Stored data:
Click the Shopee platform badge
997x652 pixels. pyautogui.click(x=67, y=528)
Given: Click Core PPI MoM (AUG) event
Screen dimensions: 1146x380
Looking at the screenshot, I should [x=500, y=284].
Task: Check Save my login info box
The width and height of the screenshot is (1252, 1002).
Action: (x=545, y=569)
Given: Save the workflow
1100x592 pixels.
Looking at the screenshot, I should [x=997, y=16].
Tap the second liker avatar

- What is needed:
Starting from the first line above, copy the data through to the last line exactly.

- Answer to this task:
Click the Shopee platform badge
997x652 pixels. pyautogui.click(x=67, y=528)
Given: Click Core PPI MoM (AUG) event
Screen dimensions: 1146x380
Looking at the screenshot, I should [x=500, y=284].
Task: Check Save my login info box
The width and height of the screenshot is (1252, 1002).
Action: (x=545, y=569)
Given: Save the workflow
1100x592 pixels.
Looking at the screenshot, I should [x=997, y=16].
Tap the second liker avatar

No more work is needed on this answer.